> _PROBLEM TO WORK ON_
Provide only the number of lines in the data below that contain the word "page".

> _INPUT_

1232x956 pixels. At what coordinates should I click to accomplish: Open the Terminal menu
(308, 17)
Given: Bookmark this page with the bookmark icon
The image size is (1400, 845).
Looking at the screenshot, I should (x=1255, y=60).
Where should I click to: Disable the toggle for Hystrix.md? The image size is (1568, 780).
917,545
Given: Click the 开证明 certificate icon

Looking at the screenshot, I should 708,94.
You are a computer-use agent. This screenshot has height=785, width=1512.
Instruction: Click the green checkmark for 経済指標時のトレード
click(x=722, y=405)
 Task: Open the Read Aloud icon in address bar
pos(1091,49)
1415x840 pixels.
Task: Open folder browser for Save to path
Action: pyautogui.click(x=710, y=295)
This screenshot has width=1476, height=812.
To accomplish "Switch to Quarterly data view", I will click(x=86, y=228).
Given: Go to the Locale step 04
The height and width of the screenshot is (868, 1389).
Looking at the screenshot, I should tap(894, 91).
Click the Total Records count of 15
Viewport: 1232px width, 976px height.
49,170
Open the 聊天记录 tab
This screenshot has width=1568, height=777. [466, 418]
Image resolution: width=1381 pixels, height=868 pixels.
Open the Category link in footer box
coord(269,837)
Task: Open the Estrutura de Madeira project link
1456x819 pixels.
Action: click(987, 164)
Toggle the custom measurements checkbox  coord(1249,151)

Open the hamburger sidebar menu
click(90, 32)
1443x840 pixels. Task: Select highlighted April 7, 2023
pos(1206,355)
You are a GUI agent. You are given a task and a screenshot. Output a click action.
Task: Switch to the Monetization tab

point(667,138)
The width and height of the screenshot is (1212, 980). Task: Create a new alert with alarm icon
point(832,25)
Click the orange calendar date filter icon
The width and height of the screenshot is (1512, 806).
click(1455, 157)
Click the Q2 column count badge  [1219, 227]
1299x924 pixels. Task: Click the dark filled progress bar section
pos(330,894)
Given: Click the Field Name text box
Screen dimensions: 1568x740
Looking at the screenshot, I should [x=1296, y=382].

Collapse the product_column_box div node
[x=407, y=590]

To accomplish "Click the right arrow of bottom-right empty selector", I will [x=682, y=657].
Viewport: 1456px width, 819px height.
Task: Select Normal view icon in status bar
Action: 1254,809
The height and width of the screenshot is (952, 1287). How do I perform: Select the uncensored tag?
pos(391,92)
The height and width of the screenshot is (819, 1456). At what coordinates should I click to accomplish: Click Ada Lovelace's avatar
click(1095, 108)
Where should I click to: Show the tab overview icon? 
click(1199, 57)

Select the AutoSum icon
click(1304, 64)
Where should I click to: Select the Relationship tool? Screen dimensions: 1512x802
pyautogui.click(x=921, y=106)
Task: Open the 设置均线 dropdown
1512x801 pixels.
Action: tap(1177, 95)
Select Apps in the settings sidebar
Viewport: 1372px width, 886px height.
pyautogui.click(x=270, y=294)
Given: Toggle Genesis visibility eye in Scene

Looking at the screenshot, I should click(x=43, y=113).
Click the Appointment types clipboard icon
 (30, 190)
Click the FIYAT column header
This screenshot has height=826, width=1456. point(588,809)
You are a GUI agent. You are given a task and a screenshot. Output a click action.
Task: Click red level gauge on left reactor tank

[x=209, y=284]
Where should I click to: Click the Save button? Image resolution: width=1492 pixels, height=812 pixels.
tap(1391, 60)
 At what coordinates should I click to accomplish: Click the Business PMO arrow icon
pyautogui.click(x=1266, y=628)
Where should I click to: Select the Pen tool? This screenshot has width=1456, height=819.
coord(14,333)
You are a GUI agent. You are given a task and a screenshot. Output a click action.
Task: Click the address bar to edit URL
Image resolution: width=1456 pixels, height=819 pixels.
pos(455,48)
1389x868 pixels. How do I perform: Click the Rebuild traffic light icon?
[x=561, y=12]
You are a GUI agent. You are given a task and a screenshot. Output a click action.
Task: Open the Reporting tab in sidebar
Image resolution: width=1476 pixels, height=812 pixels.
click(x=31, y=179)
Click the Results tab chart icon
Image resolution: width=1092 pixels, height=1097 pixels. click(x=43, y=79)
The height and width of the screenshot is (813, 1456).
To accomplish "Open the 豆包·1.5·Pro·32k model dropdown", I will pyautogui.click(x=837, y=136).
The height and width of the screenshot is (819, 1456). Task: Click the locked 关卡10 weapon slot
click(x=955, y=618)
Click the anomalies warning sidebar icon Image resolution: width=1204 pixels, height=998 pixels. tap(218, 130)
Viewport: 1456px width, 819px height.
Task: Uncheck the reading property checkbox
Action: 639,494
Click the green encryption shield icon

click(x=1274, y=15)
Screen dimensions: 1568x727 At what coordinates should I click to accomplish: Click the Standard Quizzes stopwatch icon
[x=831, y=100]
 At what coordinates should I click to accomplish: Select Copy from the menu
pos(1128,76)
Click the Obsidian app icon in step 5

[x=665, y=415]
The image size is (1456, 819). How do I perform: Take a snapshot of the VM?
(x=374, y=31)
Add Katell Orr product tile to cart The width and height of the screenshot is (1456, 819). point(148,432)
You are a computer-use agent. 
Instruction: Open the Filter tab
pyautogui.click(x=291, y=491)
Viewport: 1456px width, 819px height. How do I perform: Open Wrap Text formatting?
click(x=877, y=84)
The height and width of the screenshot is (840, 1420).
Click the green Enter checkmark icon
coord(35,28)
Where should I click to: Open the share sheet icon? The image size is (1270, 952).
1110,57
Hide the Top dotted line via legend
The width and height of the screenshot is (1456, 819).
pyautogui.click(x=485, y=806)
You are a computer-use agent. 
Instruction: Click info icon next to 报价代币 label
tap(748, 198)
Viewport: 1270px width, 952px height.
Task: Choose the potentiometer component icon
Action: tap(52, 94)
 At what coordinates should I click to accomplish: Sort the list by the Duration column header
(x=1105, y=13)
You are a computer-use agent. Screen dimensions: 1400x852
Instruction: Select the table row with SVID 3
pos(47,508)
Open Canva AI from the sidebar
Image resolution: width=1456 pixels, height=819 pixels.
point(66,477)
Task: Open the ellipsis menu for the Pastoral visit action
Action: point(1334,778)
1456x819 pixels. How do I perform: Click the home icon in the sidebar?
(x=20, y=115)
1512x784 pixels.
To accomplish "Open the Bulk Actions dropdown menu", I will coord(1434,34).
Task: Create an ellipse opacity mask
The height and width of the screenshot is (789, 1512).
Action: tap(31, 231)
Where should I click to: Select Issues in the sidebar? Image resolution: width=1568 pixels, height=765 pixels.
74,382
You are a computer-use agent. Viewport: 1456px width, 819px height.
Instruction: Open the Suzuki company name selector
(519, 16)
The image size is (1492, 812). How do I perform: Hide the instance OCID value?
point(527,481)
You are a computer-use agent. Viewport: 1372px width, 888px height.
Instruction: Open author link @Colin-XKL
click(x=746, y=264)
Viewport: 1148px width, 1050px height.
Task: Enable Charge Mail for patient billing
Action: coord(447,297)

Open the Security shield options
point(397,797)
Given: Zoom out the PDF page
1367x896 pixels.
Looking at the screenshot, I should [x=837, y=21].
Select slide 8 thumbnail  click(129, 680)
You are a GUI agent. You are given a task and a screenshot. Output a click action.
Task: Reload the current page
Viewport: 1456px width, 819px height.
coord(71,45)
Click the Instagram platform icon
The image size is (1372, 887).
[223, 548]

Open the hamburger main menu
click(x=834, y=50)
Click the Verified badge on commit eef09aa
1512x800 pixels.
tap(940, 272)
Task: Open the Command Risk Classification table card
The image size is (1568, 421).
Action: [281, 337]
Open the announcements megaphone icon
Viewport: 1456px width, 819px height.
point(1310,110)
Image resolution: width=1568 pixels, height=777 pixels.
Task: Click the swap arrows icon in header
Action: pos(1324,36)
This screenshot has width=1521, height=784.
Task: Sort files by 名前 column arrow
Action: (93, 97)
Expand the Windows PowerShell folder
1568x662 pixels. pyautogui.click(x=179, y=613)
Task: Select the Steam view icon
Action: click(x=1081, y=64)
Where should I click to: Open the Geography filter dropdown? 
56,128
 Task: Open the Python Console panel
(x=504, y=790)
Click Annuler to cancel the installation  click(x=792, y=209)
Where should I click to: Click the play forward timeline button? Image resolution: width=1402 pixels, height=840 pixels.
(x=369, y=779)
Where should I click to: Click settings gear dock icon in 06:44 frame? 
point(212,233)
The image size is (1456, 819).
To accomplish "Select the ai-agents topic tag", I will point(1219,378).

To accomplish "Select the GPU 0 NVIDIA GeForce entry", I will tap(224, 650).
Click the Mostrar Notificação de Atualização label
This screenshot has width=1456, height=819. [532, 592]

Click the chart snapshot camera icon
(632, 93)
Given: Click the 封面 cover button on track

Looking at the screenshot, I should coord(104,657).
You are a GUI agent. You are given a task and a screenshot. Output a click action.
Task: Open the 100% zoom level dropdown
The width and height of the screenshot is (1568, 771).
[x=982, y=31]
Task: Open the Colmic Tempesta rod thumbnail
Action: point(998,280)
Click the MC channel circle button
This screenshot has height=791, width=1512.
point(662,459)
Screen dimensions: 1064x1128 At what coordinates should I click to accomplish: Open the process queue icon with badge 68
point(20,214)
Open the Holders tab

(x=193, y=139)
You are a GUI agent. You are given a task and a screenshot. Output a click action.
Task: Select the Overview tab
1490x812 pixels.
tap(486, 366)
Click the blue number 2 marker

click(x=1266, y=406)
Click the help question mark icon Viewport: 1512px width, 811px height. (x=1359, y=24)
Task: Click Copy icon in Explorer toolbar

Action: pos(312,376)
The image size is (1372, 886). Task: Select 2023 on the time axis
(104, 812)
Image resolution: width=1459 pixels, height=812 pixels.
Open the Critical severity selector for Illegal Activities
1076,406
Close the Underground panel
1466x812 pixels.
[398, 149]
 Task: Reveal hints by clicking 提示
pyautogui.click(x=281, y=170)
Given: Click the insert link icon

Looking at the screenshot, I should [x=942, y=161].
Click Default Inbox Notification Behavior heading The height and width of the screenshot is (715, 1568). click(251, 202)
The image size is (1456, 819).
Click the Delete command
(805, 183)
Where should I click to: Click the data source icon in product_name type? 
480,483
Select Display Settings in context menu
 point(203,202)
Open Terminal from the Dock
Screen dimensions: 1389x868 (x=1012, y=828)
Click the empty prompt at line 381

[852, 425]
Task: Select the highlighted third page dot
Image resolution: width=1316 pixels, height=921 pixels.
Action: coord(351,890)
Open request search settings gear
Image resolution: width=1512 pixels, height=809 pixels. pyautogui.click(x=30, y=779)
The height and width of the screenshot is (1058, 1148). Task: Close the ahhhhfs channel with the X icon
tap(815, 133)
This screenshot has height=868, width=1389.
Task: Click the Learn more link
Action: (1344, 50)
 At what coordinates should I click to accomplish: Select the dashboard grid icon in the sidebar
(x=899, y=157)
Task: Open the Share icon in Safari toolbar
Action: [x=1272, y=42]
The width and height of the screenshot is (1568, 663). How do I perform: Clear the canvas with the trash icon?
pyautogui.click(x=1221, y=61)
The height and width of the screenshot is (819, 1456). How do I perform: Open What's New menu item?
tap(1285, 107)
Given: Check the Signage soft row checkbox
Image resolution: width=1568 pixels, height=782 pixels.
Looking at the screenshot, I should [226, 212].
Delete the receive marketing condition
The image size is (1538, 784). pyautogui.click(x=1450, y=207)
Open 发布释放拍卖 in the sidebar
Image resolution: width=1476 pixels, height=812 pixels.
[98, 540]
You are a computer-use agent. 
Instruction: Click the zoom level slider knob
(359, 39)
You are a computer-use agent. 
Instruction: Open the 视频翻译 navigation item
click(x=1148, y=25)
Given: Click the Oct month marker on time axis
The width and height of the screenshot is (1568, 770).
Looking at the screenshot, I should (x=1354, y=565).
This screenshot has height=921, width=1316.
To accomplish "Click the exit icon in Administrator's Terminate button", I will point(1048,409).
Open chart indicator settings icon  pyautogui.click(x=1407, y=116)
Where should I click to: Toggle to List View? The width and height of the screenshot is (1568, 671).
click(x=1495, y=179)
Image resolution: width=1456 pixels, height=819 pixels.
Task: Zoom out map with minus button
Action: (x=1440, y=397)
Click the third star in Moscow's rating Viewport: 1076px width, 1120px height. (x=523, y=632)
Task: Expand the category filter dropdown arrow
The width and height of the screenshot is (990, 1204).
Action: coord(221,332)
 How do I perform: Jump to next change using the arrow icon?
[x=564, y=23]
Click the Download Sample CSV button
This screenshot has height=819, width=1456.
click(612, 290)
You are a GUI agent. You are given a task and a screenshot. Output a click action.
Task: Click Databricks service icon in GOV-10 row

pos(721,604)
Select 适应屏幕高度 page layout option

> _SOLVED EXERCISE_
5